Kinshasa, 12 mai 2026- Les Forces armées de la République démocratique du Congo (FARDC) ont lancé une vaste campagne de sensibilisation en direction des combattants de la coalition AFC-M23-RDF ainsi que des éléments du groupe Twirwaneho encore actifs dans les hauts plateaux de Minembwe, au Sud-Kivu.
Selon des sources sécuritaires, cette initiative intervient dans un contexte marqué par une intensification de la pression militaire exercée par les FARDC sur plusieurs fronts, réduisant progressivement les capacités de mouvement et de repli des groupes armés présents dans certaines zones de Minembwe.
Pour atteindre les combattants retranchés dans ces localités difficiles d’accès, l’armée congolaise utilise un drone non militaire équipé d’un haut-parleur afin de diffuser des messages appelant au dépôt volontaire des armes.
Des tracts exhortant les rebelles à privilégier la paix sont également largués dans plusieurs secteurs concernés.

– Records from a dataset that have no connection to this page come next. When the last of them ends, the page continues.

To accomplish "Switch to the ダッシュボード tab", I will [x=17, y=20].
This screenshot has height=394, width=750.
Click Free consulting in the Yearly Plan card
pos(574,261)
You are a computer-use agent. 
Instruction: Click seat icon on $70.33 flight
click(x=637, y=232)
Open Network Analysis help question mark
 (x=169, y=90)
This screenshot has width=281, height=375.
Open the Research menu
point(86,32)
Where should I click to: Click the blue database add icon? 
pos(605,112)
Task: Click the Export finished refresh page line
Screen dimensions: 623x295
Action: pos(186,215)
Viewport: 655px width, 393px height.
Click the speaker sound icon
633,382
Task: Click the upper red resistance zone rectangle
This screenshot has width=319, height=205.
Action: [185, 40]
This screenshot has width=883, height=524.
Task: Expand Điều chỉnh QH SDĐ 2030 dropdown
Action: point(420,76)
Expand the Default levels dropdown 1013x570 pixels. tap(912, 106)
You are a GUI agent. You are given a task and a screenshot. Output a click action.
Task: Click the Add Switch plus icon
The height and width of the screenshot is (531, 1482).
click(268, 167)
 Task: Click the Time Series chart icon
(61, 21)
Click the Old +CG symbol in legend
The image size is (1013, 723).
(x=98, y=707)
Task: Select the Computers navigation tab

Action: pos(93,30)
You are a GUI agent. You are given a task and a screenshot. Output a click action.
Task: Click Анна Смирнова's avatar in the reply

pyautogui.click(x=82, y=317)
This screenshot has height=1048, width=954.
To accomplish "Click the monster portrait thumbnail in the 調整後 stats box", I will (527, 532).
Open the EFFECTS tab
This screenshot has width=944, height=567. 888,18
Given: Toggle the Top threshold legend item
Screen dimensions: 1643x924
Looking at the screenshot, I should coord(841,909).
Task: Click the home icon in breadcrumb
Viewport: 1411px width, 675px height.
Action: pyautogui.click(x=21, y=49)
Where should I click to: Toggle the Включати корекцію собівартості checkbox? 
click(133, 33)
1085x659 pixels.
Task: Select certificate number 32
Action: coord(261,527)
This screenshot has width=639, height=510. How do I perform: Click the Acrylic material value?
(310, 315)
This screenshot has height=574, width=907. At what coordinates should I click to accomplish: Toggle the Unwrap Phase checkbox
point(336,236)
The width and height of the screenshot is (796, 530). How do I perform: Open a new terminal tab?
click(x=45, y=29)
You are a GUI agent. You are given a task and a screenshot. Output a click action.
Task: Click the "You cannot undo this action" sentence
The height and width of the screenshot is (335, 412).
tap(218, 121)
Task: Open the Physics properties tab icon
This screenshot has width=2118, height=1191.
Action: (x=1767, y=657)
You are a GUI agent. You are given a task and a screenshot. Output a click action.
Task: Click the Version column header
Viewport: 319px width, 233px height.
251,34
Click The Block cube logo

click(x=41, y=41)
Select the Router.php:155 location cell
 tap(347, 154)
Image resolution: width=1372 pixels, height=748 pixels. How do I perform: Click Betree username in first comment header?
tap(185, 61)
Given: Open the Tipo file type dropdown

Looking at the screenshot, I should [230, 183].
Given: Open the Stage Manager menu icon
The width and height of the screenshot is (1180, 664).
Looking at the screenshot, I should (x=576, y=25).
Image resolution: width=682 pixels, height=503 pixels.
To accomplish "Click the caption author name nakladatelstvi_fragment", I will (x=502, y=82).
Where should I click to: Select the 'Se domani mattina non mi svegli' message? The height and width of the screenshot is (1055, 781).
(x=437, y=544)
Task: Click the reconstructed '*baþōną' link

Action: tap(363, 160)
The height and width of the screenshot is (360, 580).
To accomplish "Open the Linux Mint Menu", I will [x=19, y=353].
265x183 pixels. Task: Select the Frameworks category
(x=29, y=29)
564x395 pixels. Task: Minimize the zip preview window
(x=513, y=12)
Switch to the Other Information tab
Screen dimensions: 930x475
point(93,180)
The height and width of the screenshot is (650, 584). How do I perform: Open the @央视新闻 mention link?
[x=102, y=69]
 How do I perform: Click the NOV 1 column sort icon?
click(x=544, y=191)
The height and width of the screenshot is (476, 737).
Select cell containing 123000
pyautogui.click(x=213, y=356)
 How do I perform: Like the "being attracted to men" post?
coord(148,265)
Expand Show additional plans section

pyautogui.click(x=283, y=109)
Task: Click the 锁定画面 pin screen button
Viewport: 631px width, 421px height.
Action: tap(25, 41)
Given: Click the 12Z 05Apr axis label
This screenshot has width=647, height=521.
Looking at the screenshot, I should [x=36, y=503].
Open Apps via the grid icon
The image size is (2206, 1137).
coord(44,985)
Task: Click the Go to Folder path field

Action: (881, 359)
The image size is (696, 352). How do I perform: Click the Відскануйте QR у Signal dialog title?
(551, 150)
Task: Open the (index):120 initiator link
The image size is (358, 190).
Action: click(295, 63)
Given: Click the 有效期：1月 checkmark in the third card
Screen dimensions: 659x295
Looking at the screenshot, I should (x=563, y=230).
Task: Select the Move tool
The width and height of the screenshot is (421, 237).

« Bonjour amis ! Nous sommes les Forces armées de la RDC. Nous vous conseillons, pour la paix, de déposer les armes et de vous rendre à Kakekenge, Kalingi ou Mikenge.
Cela vous aidera, car nous vous aimons beaucoup. Celui qui refusera de répondre à cet appel le fera à ses risques et périls. Merci de votre compréhension », peut-on entendre dans les messages diffusés au-dessus de Minembwe.
L’armée affirme que cette démarche vise aussi à prévenir d’éventuelles représailles contre les populations civiles, alors que les groupes armés subissent une pression croissante sur le terrain.
Les FARDC cherchent ainsi à encourager des redditions volontaires afin d’éviter que des combattants acculés ne s’en prennent aux habitants des localités encore sous tension.
D’après plusieurs informations recueillies sur place, certains éléments auraient déjà répondu favorablement à cet appel, même si d’autres hésitent encore à déposer les armes.
Des sources locales indiquent notamment que cinq combattants du M23, dont un membre de la communauté tutsi, se seraient déjà rendus aux FARDC à la suite de ces opérations de sensibilisation.
Pour plusieurs observateurs, cette stratégie traduit la volonté des autorités congolaises de privilégier une sortie pacifique pour les combattants désireux d’abandonner la lutte armée, tout en poursuivant les opérations militaires destinées à restaurer l’autorité de l’État dans les hauts plateaux du Sud-Kivu.